17.bölüm - Efla

609 68 145
                                    

Son mektubu katlayıp Azer'e verdiğimde gözleri dolu hâlde gülümsediğini gördüm. Son mektubu eline aldı ve yazıların üzerini okşadı. Annesinin yanında olduğunu hissetmiş gibi derin nefes aldı. Tüm kağıtları bir araya topladı ve onları bağrına bastı. Öyle sarıldı ki kağıtlara sanki annesine sarılıyor gibiydi. O kağıt parçaları sadece kağıt parçası değildi. Azer'in annesiydi, Azer'in annesinin lafları, Azer'in annesinin sesiydi. Onlar sadece kağıt parçası değildi Azer için. Bunu biliyordum, görüyordum, hissediyordum.

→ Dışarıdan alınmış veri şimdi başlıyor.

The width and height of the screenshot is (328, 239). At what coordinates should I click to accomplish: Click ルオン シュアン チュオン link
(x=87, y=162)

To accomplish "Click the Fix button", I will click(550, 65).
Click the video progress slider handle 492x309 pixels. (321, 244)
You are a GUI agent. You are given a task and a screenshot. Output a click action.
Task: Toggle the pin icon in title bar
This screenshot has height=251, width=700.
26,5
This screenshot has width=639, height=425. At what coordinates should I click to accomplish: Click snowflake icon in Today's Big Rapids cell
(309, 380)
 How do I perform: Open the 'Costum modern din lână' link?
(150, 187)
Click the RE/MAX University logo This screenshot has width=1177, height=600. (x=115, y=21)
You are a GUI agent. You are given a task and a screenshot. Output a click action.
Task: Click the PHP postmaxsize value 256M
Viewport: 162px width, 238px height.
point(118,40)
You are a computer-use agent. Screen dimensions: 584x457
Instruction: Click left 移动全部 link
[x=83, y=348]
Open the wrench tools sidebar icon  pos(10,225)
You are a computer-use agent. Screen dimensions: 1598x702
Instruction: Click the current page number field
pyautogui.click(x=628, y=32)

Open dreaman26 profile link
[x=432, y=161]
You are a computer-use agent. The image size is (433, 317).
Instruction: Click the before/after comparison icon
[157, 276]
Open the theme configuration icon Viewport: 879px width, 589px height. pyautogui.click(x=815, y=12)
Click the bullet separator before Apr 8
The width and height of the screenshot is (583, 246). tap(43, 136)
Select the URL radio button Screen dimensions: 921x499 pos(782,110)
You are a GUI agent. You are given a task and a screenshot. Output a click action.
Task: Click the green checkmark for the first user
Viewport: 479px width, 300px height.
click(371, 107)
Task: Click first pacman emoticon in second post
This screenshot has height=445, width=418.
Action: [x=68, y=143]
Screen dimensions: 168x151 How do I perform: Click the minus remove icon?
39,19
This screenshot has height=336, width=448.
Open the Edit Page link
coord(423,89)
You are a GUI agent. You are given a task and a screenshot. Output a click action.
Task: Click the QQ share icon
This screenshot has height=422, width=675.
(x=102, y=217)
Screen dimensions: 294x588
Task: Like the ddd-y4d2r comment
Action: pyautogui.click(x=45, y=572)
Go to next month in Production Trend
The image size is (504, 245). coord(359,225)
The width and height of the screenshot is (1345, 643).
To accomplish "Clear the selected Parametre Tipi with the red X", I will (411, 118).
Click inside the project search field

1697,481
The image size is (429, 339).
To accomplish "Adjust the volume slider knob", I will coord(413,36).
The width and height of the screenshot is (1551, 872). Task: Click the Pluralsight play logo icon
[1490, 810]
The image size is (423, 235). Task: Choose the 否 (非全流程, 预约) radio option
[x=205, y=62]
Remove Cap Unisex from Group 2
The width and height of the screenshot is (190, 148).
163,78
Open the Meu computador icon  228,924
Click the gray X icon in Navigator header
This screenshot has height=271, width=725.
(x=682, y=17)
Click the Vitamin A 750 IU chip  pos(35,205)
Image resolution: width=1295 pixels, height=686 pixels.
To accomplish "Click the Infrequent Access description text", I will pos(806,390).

"Azer'im..." dediğimde gözlerini kapattı. Biraz daha sarıldı kağıtlara. Ona biraz zaman tanımak istedim. Sadece bekledim. Bir kaç dakika sonra sarıldığı kağıtları kendinden uzaklaştırdı. Her yazıya tekrar tekrar baktı ve en sonunda kağıtları toplayarak kutuya geri bıraktı. Kutunun ağzını kapatarak koltuğun arkasına bıraktı. Sanki bir şeyleri saklamak istiyordu. Benden değil, kendisinden.

"Anlatmak ister misin?" diye sorduğumda gözlerime baktı. Başını salladı.

"Anlatacağım." dediğinde bende başımı salladım. Onun anlatmasını bekliyordum.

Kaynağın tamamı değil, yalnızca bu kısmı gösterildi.